La muerte del héroe parece absolutamente con-firmada; sin embargo, hay todavía ingleses entusiastas que no quieren creer en ella. Algunos, demasiadamente confiados en el sino de este gran aventurero, sostienen que después de la toma de Khartum, Gordon se ha fingido mahometano, logrando atravesar disfrazado las huestes del Mahdi para pasar al Congo, donde aparecerá cuando menos se piense.

Que la plaza fué tomada a traición por el Mahdi, parece fuera de duda. Desgraciadamente, la suerte del gobernador del Sudán es un hecho probado. Inglaterra se ha conmovido con este final de uno de los más terribles dramas de nuestros tiempos, y se apronta a enviar socorros militares al general Wolseley para sofocar la rebeldía, que es un peligro constante para la subordinación de ese inmenso mundo islamista que obedece a la emperatriz de las Indias.

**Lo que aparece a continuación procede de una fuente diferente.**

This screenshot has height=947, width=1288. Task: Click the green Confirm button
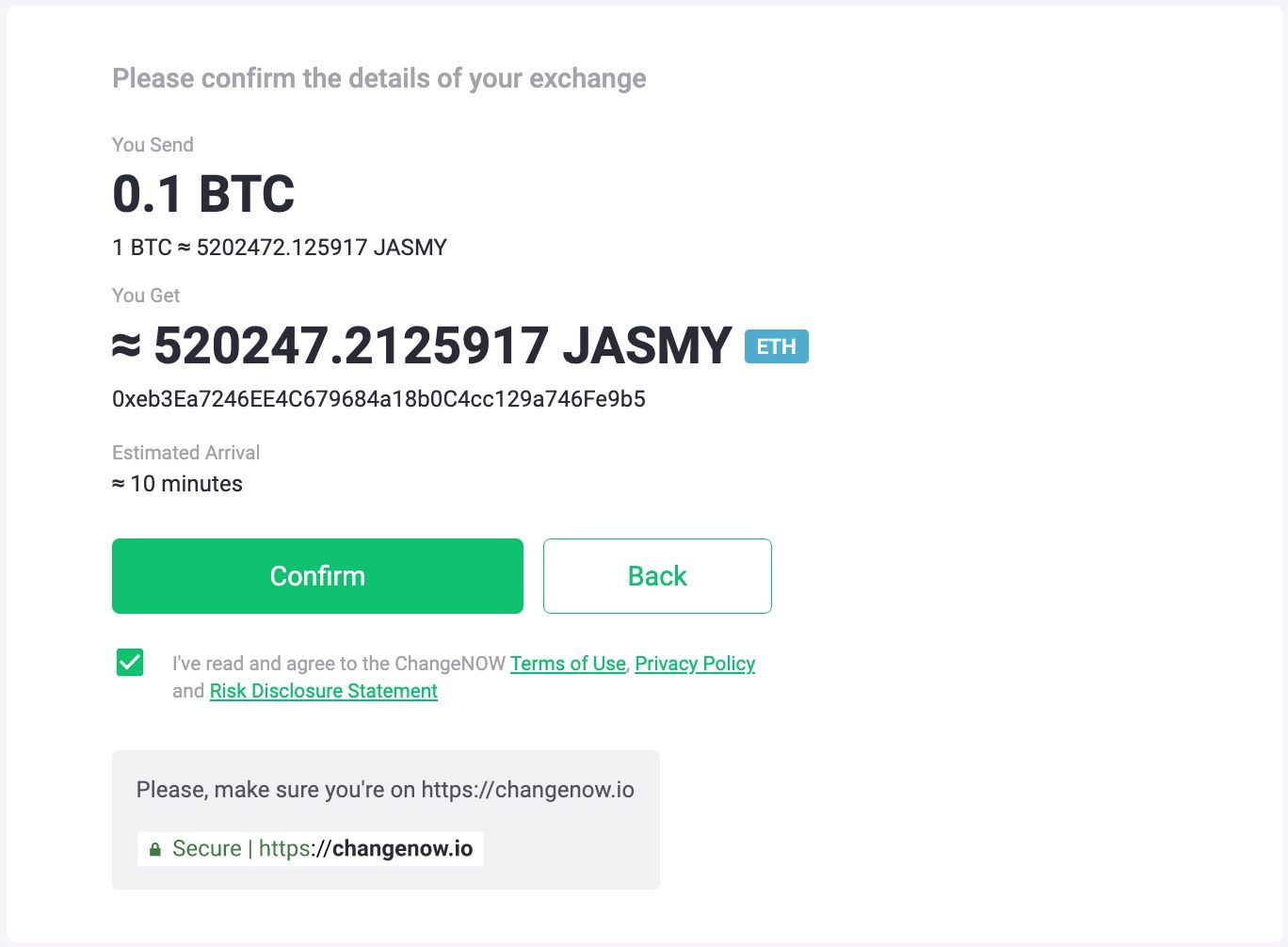pos(317,576)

Grande es el Imperio inglés; extiéndese por toda la tierra; supera al poderío romano y al de Carlos V. El sol que tan mal alumbra a la caliginosa Albión, resplandece sobre sus banderas en las calientes zonas del Asia y del Africa Austral. Realmente, no hay ocasos para esta bandera de la constancia, del trabajo, ante la cual resulta cierto el conocido axioma de que el genio es la paciencia. Pero este vastísimo imperio tiene inconvenientes de clima y de raza que exigen de Inglaterra sacrificios inmensos y una atención tenaz. Por dicha suya, este país se halla en el apogeo de su iniciativa y de su fecundidad. Es más fecundo que otro alguno en caracteres firmes; posee la exaltación patriótica, virtud que mueve las montañas, y su colosal riqueza completa y remata estas ventajas del orden moral.

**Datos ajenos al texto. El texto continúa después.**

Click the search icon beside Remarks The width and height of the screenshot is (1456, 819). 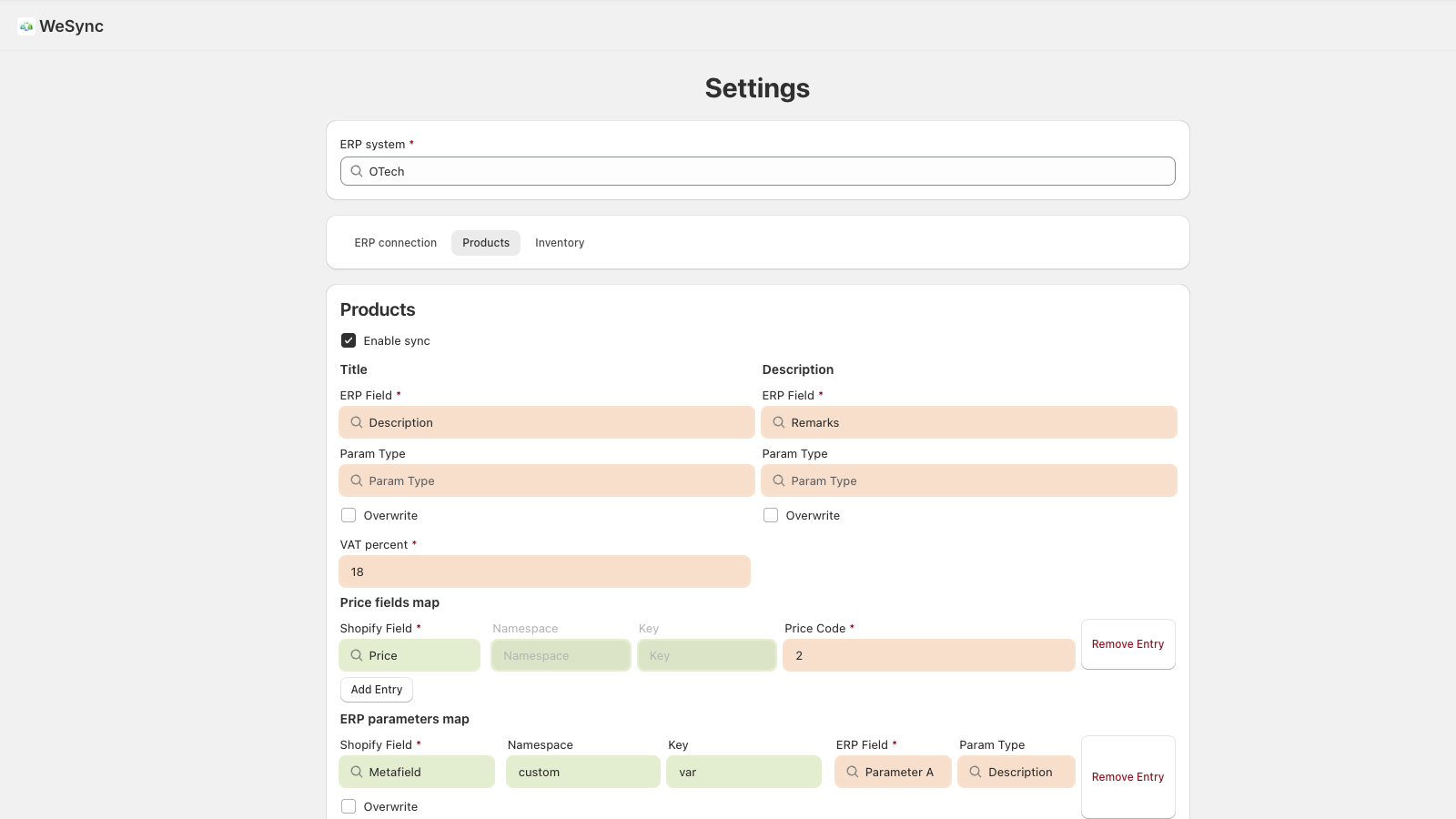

El mundo sigue con atención curiosa el desenvolvimiento de la política militar inglesa para apaciguar el Sudán y prevenir las inquietudes del islamismo en la India. Con igual afán atiende a los remedios que la gran nación aplicará a su cáncer interno, la cuestión de Irlanda. Porque los dinamiteros persisten en sus criminales atentados. Hace Poco intentaron hacer volar el Parlamento, y amenazan el Museo Británico, los grandiosos puentes de Londres y Blackfriands, la estación de Charing Cross y el magnífico edificio New Const Law. La imaginación no acierta a suponer lo que será del mundo civilizado si no se reprime con mano fuerte esta moda de hacer propaganda política por medio de la dilatación de los gases. Pero los fenianos y nihilistas dicen que no yen la razón para que sea buena la pólvora en las guerras y no lo sean el picrato y la dinamita en la política. Admitido el agente físico cual expresión de una piedra detrás de la cual hay siempre una idea, no se ve claramente el límite que deben tener esas terribles energías de la naturaleza manejadas por los sectarios. En vista de tal confusión, sólo hemos de decir, usando de una frase popular española, que «a este paso la vida es un soplo». Como estos ejemplos de la aplicación de la dinamita cundan un poco; como los pueblos meridionales, tan dados a la imitación los adopten, pronto serán resueltas todas las cuestiones políticas y sociales en un decir Jesús, y la nivelación de clases será un hecho incontrovertible.

Siempre ha sido el hombre imitador de la naturaleza, y los terremotos de Andalucía dan a los revolucionarios de hoy la norma de la igualdad de las personas por la nivelación del suelo; del reparto de la riqueza, por la resignación de todos a no poseer absolutamente nada.